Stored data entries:
========
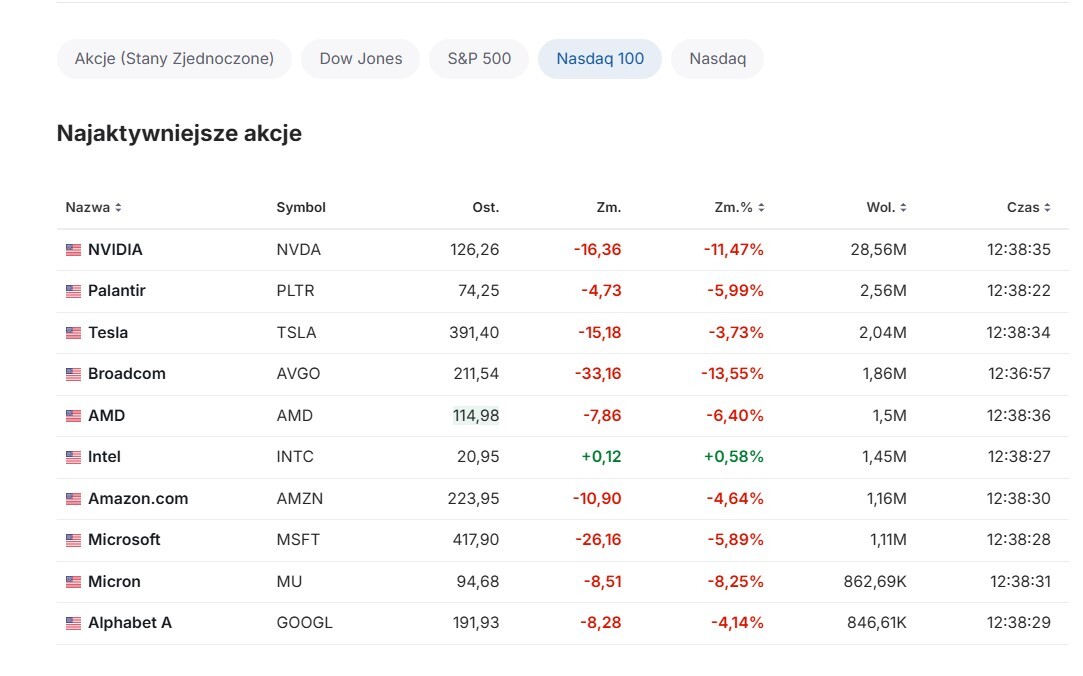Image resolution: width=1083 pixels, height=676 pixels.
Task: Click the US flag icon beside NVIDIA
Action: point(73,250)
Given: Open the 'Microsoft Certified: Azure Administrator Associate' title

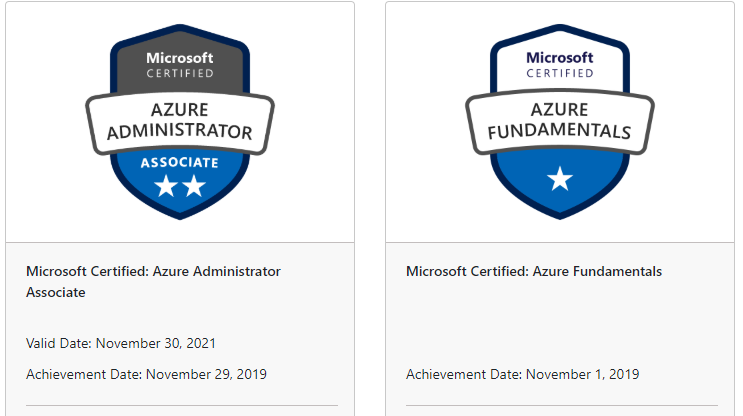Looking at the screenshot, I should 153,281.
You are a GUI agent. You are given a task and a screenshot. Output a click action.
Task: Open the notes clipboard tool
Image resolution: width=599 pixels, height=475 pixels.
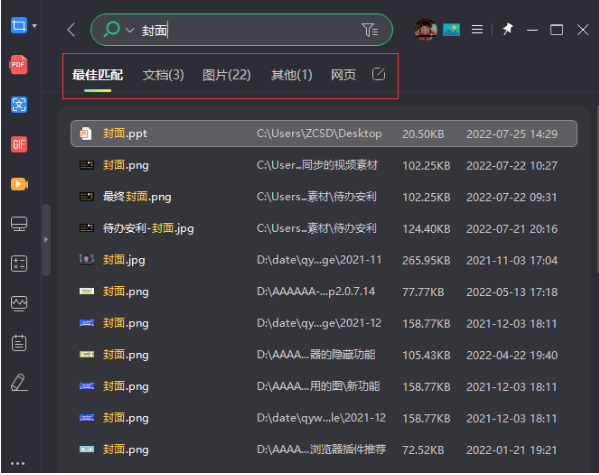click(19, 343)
========
-- EXERCISE DESCRIPTION --
The answer must be an exact copy of the lines from the one that holds "You are a GUI" through the end of the data, both included, with no pictures.

-- FINAL ANSWER --
You are a GUI agent. You are given a task and a screenshot. Output a click action.
Task: Open the notes clipboard tool
Image resolution: width=599 pixels, height=475 pixels.
click(19, 343)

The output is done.